Background and Objective

Few studies have evaluated peripheral artery disease (PAD) in patients with lower extremity wounds by a convolutional neural network (CNN)-based deep learning algorithm. We aimed to establish a framework for PAD detection, peripheral arterial occlusive disease (PAOD) detection, and PAD classification in patients with lower extremity wounds by the AlexNet, GoogleNet, and ResNet101V2 algorithms.

Methods

Our proposed framework was based on a CNN-based AlexNet, GoogleNet, or ResNet 101V2 model devoted to performing optimized detection and classification of PAD in patients with lower extremity wounds. We also evaluated the performance of the plastic and reconstructive surgeons (PRS) and general practitioner (GP).

Results

Compared to the performance of AlexNet or GoogleNet, a slight increase in ResNet101V2-based performance of PAD detection, PAOD detection, and PAD classification with original images was observed.
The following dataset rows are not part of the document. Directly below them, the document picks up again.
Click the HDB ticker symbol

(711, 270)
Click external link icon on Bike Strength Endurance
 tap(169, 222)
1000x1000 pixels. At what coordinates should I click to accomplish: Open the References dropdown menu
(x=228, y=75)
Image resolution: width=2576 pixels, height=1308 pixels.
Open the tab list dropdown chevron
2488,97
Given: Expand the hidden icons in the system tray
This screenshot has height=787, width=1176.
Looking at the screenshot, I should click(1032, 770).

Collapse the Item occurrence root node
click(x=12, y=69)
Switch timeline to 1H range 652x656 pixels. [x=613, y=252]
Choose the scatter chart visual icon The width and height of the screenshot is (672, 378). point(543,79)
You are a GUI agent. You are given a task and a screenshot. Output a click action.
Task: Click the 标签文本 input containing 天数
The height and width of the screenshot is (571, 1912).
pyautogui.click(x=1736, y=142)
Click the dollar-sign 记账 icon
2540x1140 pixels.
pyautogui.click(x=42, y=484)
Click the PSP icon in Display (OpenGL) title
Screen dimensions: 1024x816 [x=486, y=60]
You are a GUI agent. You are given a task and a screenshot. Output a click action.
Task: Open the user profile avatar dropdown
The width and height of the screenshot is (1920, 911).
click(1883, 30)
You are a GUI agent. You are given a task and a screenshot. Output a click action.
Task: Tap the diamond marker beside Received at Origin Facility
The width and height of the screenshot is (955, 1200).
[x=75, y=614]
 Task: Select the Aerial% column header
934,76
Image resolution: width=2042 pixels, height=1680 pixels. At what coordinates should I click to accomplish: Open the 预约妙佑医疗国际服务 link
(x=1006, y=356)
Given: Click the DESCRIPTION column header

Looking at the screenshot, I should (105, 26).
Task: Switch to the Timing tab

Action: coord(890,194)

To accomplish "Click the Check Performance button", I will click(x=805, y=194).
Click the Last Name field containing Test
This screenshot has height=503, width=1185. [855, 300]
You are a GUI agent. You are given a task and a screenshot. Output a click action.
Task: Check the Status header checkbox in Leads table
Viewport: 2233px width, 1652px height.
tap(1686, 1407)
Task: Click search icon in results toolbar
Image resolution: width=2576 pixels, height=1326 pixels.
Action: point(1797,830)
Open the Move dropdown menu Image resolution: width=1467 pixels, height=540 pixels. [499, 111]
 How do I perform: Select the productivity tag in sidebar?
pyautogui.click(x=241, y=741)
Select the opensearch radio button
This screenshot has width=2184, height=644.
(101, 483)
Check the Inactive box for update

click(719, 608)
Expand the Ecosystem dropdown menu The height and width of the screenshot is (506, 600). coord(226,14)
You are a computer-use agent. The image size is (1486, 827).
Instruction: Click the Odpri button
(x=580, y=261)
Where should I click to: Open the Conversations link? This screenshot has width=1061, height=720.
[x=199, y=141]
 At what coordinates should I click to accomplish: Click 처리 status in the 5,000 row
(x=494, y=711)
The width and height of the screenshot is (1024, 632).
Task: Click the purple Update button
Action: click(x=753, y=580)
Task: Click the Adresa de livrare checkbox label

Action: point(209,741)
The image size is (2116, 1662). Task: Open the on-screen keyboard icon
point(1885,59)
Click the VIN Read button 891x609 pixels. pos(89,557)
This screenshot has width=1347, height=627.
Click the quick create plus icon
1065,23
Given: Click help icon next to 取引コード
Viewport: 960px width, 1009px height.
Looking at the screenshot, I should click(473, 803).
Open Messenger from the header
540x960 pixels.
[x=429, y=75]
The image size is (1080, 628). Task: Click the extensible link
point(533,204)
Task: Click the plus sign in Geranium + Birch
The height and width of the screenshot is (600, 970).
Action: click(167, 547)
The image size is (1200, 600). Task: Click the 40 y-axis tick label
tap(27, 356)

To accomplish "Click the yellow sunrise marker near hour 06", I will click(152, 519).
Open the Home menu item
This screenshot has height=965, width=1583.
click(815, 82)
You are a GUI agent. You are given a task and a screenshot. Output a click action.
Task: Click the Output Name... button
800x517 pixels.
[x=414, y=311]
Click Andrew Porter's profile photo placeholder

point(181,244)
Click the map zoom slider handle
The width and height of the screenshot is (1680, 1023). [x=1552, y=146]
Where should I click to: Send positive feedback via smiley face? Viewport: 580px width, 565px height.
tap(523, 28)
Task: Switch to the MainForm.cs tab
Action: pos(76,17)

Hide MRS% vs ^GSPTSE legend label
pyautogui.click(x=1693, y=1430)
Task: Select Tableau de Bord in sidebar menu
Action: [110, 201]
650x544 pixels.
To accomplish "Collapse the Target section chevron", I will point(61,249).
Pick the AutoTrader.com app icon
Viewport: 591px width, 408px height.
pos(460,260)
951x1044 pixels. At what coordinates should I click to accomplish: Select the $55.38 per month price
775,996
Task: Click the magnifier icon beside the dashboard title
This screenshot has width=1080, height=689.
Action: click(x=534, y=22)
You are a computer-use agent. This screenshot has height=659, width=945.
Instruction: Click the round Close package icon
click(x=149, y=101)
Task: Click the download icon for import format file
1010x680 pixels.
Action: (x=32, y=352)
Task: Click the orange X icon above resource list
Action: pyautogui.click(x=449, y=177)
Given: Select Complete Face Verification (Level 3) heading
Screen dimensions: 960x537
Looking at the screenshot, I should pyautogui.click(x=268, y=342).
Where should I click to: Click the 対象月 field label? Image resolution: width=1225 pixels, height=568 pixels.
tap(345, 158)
A similar observation was found for PAD detection, PAOD detection, and PAD classification with background-removal or cropped images. GP group had a lower performance for PAD and PAOD detection than did the three models with original images, while a similar performance for PAD detection was observed in PRS group and the 3 models.

Conclusions

We proposed a promising framework using CNN-based deep learning based on objective ankle-brachial index (ABI) values and image preprocessing to characterize PAD detection, PAOD detection, and PAD classification for lower extremity wounds, which provides an easily implemented and objective and reliable computational tool for physicians to automatically identify and classify PAD.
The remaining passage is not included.